Python Programming Tutorials

Learning and Testing our Machine learning algorithm

Now that we have the data we want, we need to organize it so that we can actually perform tests with it.
Now, you should have the stock_prices.csv file. If not, you should go back to the previous tutorial and get it. Just in case something isn't working, here's the stock_prices.csv file I was using: stock_prices.csv
import pandas as pd
import os
import time
from datetime import datetime

from time import mktime
import matplotlib
import matplotlib.pyplot as plt
from matplotlib import style
style.use("dark_background")

import re


path = "X:/Backups/intraQuarter"

def Key_Stats(gather=["Total Debt/Equity",
                      'Trailing P/E',
                      'Price/Sales',
                      'Price/Book',
                      'Profit Margin',
                      'Operating Margin',
                      'Return on Assets',
                      'Return on Equity',
                      'Revenue Per Share',
                      'Market Cap',
                        'Enterprise Value',
                        'Forward P/E',
                        'PEG Ratio',
                        'Enterprise Value/Revenue',
                        'Enterprise Value/EBITDA',
                        'Revenue',
                        'Gross Profit',
                        'EBITDA',
                        'Net Income Avl to Common ',
                        'Diluted EPS',
                        'Earnings Growth',
                        'Revenue Growth',
                        'Total Cash',
                        'Total Cash Per Share',
                        'Total Debt',
                        'Current Ratio',
                        'Book Value Per Share',
                        'Cash Flow',
                        'Beta',
                        'Held by Insiders',
                        'Held by Institutions',
                        'Shares Short (as of',
                        'Short Ratio',
                        'Short % of Float',
                        'Shares Short (prior ']):
    
    statspath = path+'/_KeyStats'
    stock_list = [x[0] for x in os.walk(statspath)]
    df = pd.DataFrame(columns = ['Date',
                                 'Unix',
                                 'Ticker',
                                 'Price',
                                 'stock_p_change',
                                 'SP500',
                                 'sp500_p_change',
                                 'Difference',
                                 ##############
                                 'DE Ratio',
                                 'Trailing P/E',
                                 'Price/Sales',
                                 'Price/Book',
                                 'Profit Margin',
                                 'Operating Margin',
                                 'Return on Assets',
                                 'Return on Equity',
                                 'Revenue Per Share',
                                 'Market Cap',
                                 'Enterprise Value',
                                 'Forward P/E',
                                 'PEG Ratio',
                                 'Enterprise Value/Revenue',
                                 'Enterprise Value/EBITDA',
                                 'Revenue',
                                 'Gross Profit',
                                 'EBITDA',
                                 'Net Income Avl to Common ',
                                 'Diluted EPS',
                                 'Earnings Growth',
                                 'Revenue Growth',
                                 'Total Cash',
                                 'Total Cash Per Share',
                                 'Total Debt',
                                 'Current Ratio',
                                 'Book Value Per Share',
                                 'Cash Flow',
                                 'Beta',
                                 'Held by Insiders',
                                 'Held by Institutions',
                                 'Shares Short (as of',
                                 'Short Ratio',
                                 'Short % of Float',
                                 'Shares Short (prior ',                                
                                 ##############
                                 'Status'])

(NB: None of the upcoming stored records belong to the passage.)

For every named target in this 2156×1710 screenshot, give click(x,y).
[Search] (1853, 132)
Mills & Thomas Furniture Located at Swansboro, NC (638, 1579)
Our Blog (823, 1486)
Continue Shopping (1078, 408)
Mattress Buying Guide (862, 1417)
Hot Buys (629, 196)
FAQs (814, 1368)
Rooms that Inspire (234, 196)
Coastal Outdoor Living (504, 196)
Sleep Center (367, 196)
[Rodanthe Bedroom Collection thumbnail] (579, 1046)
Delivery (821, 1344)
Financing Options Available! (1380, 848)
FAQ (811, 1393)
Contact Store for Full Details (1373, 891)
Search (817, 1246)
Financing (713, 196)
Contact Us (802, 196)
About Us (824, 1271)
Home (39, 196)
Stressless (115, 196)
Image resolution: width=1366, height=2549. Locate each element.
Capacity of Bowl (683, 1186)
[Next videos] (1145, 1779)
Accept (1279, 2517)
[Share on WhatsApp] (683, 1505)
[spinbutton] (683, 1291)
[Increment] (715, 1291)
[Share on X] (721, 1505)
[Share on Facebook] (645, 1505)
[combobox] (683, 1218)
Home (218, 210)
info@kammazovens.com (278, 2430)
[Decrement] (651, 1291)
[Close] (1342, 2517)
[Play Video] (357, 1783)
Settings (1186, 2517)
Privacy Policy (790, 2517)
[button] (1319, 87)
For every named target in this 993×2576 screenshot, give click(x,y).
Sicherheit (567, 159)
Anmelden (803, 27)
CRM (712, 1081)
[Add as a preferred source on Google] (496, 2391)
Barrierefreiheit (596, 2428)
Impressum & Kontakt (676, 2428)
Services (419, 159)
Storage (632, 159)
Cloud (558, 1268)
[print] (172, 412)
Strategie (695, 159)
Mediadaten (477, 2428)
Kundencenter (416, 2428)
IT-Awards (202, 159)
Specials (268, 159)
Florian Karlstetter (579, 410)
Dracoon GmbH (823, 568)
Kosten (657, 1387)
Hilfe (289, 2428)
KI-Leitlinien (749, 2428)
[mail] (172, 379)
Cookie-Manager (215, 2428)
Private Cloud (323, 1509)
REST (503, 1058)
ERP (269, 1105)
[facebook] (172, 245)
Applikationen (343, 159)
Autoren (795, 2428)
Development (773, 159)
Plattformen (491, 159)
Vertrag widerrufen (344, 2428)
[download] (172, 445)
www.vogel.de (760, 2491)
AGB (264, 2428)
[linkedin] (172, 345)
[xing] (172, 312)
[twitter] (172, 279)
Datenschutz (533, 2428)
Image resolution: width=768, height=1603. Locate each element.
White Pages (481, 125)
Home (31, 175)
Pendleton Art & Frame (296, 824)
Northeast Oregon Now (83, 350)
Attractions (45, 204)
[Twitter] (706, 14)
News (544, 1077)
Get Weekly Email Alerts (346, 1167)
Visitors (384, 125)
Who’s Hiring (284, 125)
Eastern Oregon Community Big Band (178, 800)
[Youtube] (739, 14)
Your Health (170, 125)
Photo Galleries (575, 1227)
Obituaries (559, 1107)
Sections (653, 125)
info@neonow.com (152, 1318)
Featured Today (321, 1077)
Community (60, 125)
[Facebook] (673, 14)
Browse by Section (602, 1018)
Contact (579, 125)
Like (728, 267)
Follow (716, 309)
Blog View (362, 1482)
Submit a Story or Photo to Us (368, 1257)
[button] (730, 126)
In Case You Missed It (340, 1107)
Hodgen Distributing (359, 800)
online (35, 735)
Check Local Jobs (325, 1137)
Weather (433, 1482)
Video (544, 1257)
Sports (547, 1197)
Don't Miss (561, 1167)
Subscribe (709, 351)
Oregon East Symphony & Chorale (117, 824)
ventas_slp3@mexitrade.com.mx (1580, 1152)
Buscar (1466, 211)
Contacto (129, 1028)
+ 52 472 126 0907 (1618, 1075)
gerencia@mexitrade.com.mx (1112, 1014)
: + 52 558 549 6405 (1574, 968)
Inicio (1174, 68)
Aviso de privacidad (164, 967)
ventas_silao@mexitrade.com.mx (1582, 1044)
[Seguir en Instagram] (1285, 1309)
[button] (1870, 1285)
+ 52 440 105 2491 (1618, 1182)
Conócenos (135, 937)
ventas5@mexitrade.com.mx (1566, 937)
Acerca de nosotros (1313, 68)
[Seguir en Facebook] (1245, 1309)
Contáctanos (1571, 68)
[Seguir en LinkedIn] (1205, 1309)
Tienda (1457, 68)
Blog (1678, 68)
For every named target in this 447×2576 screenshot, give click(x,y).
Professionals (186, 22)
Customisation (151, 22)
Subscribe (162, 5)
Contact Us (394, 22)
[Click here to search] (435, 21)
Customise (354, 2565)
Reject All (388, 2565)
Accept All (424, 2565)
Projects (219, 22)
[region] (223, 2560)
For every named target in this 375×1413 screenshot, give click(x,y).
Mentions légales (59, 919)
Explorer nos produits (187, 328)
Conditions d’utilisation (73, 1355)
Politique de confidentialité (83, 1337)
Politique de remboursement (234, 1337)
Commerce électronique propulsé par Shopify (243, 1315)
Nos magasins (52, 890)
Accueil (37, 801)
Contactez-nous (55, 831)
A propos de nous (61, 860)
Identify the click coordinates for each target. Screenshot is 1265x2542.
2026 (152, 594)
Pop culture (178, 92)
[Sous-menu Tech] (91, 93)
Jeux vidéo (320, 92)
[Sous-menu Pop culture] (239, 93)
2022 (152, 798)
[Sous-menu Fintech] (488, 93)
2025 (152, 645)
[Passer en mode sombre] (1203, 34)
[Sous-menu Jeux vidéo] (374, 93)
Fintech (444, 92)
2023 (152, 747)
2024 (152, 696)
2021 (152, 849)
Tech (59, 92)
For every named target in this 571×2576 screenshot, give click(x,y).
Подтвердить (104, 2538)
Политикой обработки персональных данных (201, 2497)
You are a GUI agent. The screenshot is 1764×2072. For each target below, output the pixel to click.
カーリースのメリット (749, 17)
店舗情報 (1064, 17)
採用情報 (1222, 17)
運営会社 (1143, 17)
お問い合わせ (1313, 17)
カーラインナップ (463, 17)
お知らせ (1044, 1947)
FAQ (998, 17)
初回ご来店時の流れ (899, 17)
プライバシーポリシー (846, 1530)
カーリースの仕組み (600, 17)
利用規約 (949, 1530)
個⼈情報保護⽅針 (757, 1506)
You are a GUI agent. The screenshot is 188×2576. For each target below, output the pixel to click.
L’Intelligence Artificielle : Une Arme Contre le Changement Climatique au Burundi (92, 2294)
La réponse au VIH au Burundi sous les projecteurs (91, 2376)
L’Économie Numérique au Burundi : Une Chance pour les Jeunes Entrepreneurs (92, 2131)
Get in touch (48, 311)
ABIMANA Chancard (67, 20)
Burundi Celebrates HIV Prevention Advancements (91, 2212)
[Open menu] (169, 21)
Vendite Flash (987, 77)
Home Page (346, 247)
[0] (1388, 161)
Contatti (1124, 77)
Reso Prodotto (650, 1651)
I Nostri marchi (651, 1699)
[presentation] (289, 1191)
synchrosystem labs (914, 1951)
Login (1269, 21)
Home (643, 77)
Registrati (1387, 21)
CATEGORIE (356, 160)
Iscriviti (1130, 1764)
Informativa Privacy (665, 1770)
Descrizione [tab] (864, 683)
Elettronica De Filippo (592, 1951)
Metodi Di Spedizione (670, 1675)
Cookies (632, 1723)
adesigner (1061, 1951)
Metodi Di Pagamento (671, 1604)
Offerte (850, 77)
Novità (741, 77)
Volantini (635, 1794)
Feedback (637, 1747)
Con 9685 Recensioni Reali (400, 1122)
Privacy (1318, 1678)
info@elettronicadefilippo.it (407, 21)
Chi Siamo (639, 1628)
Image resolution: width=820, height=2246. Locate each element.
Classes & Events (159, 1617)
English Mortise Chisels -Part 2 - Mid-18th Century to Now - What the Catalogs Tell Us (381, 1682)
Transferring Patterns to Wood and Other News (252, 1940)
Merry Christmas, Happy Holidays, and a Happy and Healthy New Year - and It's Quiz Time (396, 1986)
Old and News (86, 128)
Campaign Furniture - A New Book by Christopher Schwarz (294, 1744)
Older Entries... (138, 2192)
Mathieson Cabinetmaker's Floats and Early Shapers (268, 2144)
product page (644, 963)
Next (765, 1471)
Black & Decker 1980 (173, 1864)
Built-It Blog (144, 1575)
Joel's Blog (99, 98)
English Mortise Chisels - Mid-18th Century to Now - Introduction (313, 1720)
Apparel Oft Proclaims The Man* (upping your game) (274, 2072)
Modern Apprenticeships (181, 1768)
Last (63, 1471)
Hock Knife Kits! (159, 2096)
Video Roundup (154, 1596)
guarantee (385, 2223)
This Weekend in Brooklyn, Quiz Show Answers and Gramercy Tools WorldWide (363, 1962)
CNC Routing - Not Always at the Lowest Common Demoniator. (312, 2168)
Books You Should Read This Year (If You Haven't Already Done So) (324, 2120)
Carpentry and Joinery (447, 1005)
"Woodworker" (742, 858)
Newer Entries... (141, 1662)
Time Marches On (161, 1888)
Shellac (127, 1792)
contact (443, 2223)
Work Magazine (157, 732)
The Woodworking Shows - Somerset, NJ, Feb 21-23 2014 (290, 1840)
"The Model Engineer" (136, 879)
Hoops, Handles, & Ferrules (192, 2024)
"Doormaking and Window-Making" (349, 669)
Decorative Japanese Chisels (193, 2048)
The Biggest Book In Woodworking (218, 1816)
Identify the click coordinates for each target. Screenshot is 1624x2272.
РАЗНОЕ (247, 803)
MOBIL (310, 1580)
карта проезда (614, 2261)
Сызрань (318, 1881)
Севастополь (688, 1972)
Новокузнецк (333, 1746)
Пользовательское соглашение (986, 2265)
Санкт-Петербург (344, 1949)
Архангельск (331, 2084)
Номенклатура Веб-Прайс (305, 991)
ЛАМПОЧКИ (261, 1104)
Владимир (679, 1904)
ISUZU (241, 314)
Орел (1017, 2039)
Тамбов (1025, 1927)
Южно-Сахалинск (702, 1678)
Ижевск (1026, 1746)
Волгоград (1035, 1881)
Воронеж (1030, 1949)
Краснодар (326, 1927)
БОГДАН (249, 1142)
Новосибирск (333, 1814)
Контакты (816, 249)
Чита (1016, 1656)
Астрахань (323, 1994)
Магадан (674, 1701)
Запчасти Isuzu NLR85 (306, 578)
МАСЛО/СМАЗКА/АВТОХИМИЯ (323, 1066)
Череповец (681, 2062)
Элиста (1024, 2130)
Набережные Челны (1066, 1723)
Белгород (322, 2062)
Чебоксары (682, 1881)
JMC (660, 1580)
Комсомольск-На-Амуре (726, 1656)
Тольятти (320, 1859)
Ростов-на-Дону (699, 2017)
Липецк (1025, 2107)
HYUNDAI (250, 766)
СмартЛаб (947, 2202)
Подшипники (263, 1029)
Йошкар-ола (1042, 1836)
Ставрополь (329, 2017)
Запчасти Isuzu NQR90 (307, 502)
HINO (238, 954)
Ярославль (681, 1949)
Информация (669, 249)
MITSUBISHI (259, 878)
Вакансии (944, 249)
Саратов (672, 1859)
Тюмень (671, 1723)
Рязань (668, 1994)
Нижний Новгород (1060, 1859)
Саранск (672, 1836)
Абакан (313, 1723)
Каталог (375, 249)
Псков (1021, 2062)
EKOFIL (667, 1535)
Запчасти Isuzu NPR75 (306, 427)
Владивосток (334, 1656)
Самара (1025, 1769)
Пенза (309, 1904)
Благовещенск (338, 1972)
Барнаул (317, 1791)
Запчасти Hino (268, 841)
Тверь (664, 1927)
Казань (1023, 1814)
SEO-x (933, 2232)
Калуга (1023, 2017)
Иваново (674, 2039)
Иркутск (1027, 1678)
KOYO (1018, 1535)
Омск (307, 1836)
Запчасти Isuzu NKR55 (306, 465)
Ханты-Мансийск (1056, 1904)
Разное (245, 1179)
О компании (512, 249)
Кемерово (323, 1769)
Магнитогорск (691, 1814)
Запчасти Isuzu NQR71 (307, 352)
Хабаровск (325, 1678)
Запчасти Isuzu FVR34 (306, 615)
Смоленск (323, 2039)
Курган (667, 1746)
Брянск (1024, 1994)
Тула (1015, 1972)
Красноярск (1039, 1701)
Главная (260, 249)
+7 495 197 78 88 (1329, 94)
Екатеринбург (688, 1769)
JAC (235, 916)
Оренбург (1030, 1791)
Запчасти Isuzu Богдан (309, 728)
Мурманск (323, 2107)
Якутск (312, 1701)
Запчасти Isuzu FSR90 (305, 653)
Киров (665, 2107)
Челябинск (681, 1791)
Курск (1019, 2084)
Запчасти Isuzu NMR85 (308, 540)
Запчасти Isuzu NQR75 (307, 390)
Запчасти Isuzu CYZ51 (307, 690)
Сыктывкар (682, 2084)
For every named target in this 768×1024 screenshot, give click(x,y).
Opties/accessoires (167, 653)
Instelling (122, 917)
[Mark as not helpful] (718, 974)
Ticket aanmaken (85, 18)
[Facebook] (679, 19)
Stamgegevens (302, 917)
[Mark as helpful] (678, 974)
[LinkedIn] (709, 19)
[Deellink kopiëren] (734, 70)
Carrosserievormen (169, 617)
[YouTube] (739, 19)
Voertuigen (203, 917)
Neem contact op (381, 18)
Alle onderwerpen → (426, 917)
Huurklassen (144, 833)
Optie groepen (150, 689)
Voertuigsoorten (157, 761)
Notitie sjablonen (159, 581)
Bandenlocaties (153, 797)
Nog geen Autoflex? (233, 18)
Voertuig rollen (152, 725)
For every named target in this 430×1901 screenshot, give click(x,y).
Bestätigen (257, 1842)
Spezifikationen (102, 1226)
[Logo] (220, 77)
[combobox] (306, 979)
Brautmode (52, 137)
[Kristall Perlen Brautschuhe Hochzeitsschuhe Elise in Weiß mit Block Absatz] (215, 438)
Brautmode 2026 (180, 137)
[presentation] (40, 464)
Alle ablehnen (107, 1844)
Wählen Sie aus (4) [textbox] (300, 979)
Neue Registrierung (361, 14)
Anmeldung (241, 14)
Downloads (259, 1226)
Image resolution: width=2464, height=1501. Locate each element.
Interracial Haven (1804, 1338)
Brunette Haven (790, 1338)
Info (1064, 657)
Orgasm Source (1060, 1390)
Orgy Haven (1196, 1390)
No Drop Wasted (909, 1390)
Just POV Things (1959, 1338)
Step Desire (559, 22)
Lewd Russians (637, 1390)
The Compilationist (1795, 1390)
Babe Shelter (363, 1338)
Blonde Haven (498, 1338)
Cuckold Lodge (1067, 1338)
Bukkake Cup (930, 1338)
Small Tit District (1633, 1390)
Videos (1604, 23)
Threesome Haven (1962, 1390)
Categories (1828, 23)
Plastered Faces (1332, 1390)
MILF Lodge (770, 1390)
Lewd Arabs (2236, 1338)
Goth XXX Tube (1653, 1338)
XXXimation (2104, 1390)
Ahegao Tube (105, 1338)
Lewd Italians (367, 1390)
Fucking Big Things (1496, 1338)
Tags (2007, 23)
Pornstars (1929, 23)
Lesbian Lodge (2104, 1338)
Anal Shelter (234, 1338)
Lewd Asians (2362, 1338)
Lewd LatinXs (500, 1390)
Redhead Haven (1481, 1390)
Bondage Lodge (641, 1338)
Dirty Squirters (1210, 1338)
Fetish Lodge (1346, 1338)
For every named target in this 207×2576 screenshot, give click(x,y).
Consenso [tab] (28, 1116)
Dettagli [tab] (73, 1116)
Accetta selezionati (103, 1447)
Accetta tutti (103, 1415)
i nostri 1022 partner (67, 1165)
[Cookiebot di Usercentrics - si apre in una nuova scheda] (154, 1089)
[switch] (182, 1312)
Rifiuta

    sp500_df = pd.DataFrame.from_csv("YAHOO-INDEX_GSPC.csv")
    stock_df = pd.DataFrame.from_csv("stock_prices.csv")

    ticker_list = []

    for each_dir in stock_list[1:]:
        each_file = os.listdir(each_dir)
        ticker = each_dir.split("\\")[1]
        ticker_list.append(ticker)

##        starting_stock_value = False
##        starting_sp500_value = False

        
        if len(each_file) > 0:
            for file in each_file:
                date_stamp = datetime.strptime(file, '%Y%m%d%H%M%S.html')
                unix_time = time.mktime(date_stamp.timetuple())
                full_file_path = each_dir+'/'+file
                source = open(full_file_path,'r').read()
                try:
                    value_list = []

                    for each_data in gather:
                        try:
                            regex = re.escape(each_data) + r'.*?(\d{1,8}\.\d{1,8}M?B?|N/A)%?'
                            value = re.search(regex, source)
                            value = (value.group(1))

                            if "B" in value:
                                value = float(value.replace("B",''))*1000000000

                            elif "M" in value:
                                value = float(value.replace("M",''))*1000000

                            value_list.append(value)
                            
                            
                        except Exception as e:
                            value = "N/A"
                            value_list.append(value)
                            

                            
                    try:
                        sp500_date = datetime.fromtimestamp(unix_time).strftime('%Y-%m-%d')
                        row = sp500_df[(sp500_df.index == sp500_date)]
                        sp500_value = float(row["Adjusted Close"])
                    except:
                        try:
                            sp500_date = datetime.fromtimestamp(unix_time-259200).strftime('%Y-%m-%d')
                            row = sp500_df[(sp500_df.index == sp500_date)]
                            sp500_value = float(row["Adjusted Close"])
                        except Exception as e:
                            print("fapsdolkfhasf;lsak",str(e))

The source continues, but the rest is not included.